Leaving out every line before the one with "The height and width of the screenshot is (566, 423).", write out the rest of the records below exactly.

━━━

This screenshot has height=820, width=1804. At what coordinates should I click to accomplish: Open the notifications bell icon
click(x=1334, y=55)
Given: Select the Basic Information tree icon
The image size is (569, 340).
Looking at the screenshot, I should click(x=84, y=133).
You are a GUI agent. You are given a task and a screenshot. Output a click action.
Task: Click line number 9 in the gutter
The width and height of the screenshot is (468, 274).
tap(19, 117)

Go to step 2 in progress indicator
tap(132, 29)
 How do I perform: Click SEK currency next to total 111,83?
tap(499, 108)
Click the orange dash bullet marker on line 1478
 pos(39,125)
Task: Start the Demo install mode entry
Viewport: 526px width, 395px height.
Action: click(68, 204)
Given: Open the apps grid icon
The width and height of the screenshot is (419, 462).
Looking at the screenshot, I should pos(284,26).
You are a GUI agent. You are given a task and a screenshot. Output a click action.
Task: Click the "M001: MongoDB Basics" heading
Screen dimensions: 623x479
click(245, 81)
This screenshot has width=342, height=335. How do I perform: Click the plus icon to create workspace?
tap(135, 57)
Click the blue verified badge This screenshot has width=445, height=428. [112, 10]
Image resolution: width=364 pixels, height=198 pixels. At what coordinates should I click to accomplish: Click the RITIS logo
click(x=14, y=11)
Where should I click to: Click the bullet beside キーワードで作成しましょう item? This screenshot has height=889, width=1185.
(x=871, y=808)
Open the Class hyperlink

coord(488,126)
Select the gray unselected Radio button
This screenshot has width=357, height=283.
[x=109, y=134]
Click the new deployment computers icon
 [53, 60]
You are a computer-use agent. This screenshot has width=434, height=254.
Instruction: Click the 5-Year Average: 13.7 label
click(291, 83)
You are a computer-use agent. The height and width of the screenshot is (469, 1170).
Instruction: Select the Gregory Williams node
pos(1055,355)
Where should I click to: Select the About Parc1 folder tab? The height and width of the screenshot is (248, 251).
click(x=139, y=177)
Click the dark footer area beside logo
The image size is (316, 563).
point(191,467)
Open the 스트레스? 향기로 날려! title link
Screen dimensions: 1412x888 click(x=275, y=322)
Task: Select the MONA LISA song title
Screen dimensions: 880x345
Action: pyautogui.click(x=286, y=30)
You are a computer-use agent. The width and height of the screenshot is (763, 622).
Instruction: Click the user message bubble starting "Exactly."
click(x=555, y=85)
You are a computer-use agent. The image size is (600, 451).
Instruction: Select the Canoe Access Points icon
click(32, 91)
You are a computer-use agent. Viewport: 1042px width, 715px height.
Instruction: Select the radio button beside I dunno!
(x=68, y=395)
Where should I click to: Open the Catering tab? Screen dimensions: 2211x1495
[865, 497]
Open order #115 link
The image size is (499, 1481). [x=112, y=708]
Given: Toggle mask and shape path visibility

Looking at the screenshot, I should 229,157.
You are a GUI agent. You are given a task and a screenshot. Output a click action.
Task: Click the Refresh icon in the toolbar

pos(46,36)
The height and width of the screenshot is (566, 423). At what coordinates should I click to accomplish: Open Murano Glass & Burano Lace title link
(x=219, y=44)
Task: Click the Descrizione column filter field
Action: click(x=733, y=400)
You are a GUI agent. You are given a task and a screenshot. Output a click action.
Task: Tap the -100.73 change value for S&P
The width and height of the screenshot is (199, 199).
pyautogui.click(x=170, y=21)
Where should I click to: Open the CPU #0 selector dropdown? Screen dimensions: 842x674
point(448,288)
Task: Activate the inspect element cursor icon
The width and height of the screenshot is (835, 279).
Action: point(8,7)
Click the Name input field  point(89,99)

━━━

> Result for this exercise:
The height and width of the screenshot is (566, 423). At what coordinates should I click to accomplish: Open Murano Glass & Burano Lace title link
(x=219, y=44)
Task: Click the Descrizione column filter field
Action: click(x=733, y=400)
You are a GUI agent. You are given a task and a screenshot. Output a click action.
Task: Tap the -100.73 change value for S&P
The width and height of the screenshot is (199, 199).
pyautogui.click(x=170, y=21)
Where should I click to: Open the CPU #0 selector dropdown? Screen dimensions: 842x674
point(448,288)
Task: Activate the inspect element cursor icon
The width and height of the screenshot is (835, 279).
Action: point(8,7)
Click the Name input field  point(89,99)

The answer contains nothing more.